Les six individus ont été mis en examen. Le ministère public a demandé que ceux-ci soient placés en détention provisoire. Les mis en examen encourent la perpétuité, notamment pour enlèvement et séquestration en bande organisée. Les faits qui leur sont reprochés se sont produits lundi 13 avril. Ce jour-là, en début d’après-midi, «la gendarmerie a été prévenue qu’une femme et son enfant âgé de 11 ans avaient été enlevés, et que les ravisseurs réclamaient une rançon à leur compagnon et père».

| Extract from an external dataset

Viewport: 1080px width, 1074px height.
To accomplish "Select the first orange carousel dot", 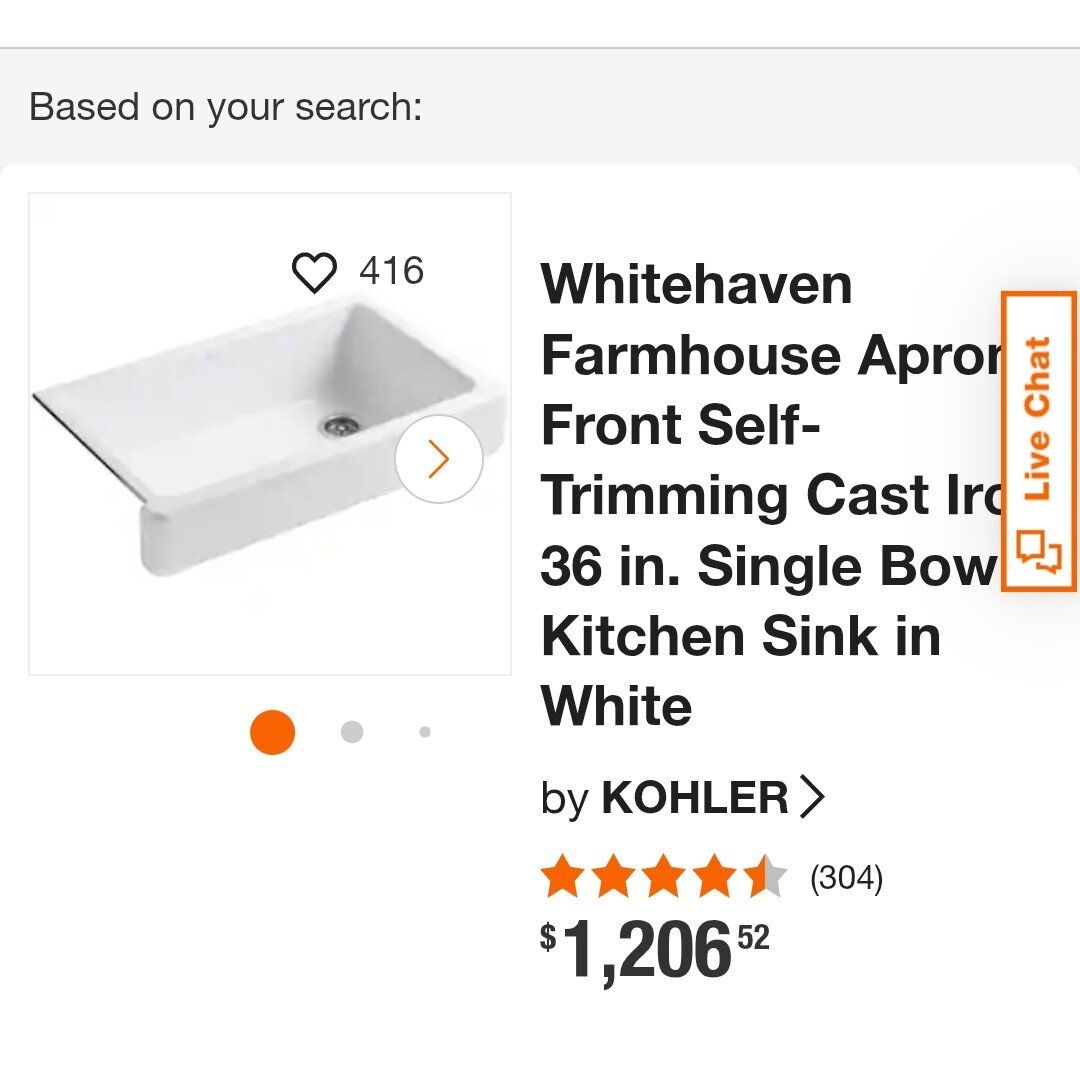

L’histoire avait commencé au petit matin. Lundi peu après 7h, quatre personnes cagoulées avaient pénétré au domicile des victimes, attachant le père de famille et le menaçant de mutilation. Elles avaient exigé un virement de 400.000 dollars en cryptomonnaie en leur faveur et ont dérobé «10.000 euros en espèces, des bijoux, des petits lingots d’argent, et dun fusil avec lequel ils avaient menacé les victimes», selon un communiqué de la procureure de la République de Paris Laure Beccuau.

La gendarmerie ayant été prévenue, une équipe du GIGN a permis de localiser un hôtel, situé à Boissy-Saint-Léger (Val-de-Marne), et dans lequel la mère et son fils étaient retenus en otages. 

Les victimes ont finalement été libérées par le GIGN mardi 14 avril vers 6h. Au total, sept personnes ont été interpellées. Néanmoins, la dernière personne a été relâchée sans poursuites, «mise hors de cause» : le téléphone utilisé par les malfaiteurs et enregistré à son nom «lui avait en réalité été dérobé la semaine précédente».

Selon nos informations, en 2026, les services de police et de gendarmerie ont enregistré une quarantaine de cas d’enlèvements et de séquestrations liés au secteur des cryptomonnaies.